Mit Merkel und Seehofer treffen am Sonntag zwei angezählte Parteichefs aufeinander. Aus CDU und CSU schallt der Ruf nach Verjüngung.

Wie soll Seehofer denn auf die CDU-Chefin eindreschen, wenn die Parteifreunde ihn derart grob zum Gehen auffordern? Foto: dpa

W enn sich am Sonntag Horst Seehofer und Angela Merkel treffen, wird es vermutlich hoch hergehen. Dermaßen aufgeplustert stolzieren Seehofer und seine Adlaten Dobrindt und Herrmann seit Tagen durch die überregionale Medienlandschaft, dass man meinen könnte, ihre CSU hätte mit dem mäßigen Wahlergebnis der Union rein gar nichts zu tun.

Schuld ist nur diese Frau aus dem Adenauer-Haus – das ist der Spin, den Seehofer zu setzen versucht. Sein empörtes Gehabe und das besorgte Vi­brato sollen jedoch nicht nur den Resonanzraum schaffen für ultimative Forderungen à la „Obergrenze“. Es soll auch darüber hinwegtäuschen, dass Horst Seehofer längst eine Lame Duck ist. Und nicht nur er ist angekratzt. Auch Angela Merkels Zeit läuft ab.

Erinnern wir uns: Bei seinem Rückzug vom Rückzug im April dieses Jahres hatte sich der CSU-Chef selbst in eine letzte Spielverlängerung geschickt. Von einem „Kontra-Leben“ sprach er in der Pressekonferenz; seine Vokabel für den Ruhestand ließ tief blicken. Da will einer einfach nicht heimgehen. Aber er wird bald müssen.

Nun, da die Partei des 68-Jährigen von den WählerInnen abgestraft worden ist, scharren schon die Nachfolger mit den Hufen. Der verschmähte Markus Söder schraubt die Forderungen an den Vorsitzenden höher und höher – bringt der keine Ergebnisse zum Parteitag Mitte November mit, könnte Nürnberg Horst Seehofers Endhaltestelle werden.
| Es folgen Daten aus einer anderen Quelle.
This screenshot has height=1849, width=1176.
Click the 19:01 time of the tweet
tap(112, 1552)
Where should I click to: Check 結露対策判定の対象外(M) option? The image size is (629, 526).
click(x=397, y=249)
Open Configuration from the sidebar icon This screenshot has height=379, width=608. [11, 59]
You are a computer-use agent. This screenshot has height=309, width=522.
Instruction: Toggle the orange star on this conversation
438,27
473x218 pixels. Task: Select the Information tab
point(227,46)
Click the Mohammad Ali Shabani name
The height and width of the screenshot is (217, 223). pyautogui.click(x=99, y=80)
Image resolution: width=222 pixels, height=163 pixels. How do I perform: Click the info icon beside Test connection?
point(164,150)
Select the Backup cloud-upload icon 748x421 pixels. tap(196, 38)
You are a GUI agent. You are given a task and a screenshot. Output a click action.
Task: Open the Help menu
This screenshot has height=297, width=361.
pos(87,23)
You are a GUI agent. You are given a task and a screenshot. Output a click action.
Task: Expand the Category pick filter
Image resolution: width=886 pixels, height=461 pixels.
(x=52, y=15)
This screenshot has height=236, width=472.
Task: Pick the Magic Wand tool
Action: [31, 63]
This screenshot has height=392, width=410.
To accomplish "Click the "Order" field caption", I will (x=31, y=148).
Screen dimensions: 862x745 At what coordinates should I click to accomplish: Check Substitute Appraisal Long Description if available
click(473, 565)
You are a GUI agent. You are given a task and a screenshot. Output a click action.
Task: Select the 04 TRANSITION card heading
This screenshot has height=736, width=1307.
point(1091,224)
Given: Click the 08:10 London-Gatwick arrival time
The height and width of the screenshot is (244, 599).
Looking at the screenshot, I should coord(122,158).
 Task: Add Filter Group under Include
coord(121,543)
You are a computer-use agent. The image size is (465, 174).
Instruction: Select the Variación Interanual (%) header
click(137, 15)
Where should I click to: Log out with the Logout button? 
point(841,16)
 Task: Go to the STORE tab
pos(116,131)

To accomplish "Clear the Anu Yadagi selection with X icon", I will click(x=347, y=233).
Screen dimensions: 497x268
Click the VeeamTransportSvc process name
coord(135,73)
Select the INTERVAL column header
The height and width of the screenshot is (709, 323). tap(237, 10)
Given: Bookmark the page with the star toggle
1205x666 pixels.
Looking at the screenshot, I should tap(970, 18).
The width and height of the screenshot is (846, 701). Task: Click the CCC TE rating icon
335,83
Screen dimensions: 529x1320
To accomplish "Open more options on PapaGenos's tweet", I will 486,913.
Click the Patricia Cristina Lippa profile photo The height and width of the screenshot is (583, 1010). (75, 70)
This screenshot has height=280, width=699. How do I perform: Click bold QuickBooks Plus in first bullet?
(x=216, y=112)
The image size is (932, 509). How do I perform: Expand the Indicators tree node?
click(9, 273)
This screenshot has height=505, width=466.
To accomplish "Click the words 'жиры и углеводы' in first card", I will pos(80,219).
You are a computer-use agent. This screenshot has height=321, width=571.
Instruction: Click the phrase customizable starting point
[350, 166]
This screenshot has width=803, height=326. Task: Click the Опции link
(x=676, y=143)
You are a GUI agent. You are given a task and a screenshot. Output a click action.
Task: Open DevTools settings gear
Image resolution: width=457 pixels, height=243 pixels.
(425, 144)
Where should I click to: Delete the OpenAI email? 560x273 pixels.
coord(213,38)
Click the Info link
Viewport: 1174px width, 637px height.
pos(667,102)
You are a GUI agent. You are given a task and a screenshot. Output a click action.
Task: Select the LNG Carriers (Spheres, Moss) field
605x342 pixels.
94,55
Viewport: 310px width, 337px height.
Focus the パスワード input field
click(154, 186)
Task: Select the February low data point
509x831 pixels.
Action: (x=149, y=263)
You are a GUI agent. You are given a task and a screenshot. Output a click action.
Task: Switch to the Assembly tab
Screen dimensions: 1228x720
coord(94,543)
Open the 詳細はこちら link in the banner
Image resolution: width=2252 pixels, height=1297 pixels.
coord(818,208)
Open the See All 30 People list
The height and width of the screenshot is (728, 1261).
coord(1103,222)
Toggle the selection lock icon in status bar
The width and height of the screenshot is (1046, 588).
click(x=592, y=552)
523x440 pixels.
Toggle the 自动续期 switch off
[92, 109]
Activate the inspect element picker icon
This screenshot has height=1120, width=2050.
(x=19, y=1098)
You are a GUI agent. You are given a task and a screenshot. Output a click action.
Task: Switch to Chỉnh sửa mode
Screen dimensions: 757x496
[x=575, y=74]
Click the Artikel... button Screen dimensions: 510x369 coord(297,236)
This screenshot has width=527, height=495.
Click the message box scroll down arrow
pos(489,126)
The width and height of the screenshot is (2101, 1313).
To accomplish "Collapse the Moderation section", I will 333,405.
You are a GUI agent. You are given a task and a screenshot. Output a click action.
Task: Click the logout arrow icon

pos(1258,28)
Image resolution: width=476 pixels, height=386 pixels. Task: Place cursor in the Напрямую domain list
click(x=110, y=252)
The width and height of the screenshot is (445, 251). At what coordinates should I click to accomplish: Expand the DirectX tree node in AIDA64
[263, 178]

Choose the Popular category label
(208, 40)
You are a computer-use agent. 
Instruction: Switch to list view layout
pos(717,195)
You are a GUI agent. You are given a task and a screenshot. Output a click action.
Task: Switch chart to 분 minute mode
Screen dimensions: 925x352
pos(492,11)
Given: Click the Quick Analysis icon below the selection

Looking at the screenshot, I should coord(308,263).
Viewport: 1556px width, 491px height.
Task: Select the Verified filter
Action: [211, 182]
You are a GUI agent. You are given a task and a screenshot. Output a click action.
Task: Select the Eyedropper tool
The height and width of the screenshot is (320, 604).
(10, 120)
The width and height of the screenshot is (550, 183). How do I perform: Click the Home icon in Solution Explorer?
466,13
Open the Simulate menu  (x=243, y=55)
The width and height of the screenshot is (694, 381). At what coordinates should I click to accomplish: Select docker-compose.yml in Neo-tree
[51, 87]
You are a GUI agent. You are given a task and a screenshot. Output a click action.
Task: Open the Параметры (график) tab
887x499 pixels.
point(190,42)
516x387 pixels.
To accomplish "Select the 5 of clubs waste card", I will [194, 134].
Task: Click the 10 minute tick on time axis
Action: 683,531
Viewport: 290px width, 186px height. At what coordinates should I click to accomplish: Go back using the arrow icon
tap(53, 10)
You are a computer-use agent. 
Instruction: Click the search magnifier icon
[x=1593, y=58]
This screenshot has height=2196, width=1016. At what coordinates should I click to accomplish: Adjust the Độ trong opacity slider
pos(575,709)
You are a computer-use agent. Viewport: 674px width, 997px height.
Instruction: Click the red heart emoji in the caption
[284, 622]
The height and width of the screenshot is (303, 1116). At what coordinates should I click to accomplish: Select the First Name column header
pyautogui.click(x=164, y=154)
Und aus dem Austraghäusl meldet sich Parteifeind Peter Gauweiler und ruft: „Horst, es ist Zeit.“ Wie soll Seehofer da gepflegt auf die CDU-Chefin eindreschen, wenn die Parteifreunde ihn derart grob zum Gehen auffordern.

Merkels Nachfolge

Etwas anders liegt die Sache bei ­Angela Merkel. Die Kanzlerin hat zwar strategisch klug nie verkündet, sich zurückziehen zu wollen. Aber sie hat verdammt lange gebraucht, bis sie sich im November 2016 endlich erklärt hat. Nun, da sie eine wie auch immer aufgestellte Regierungskoalition führen muss, wird sie große Mühe haben, die vollen vier Jahre Kanzlerschaft durchzuziehen.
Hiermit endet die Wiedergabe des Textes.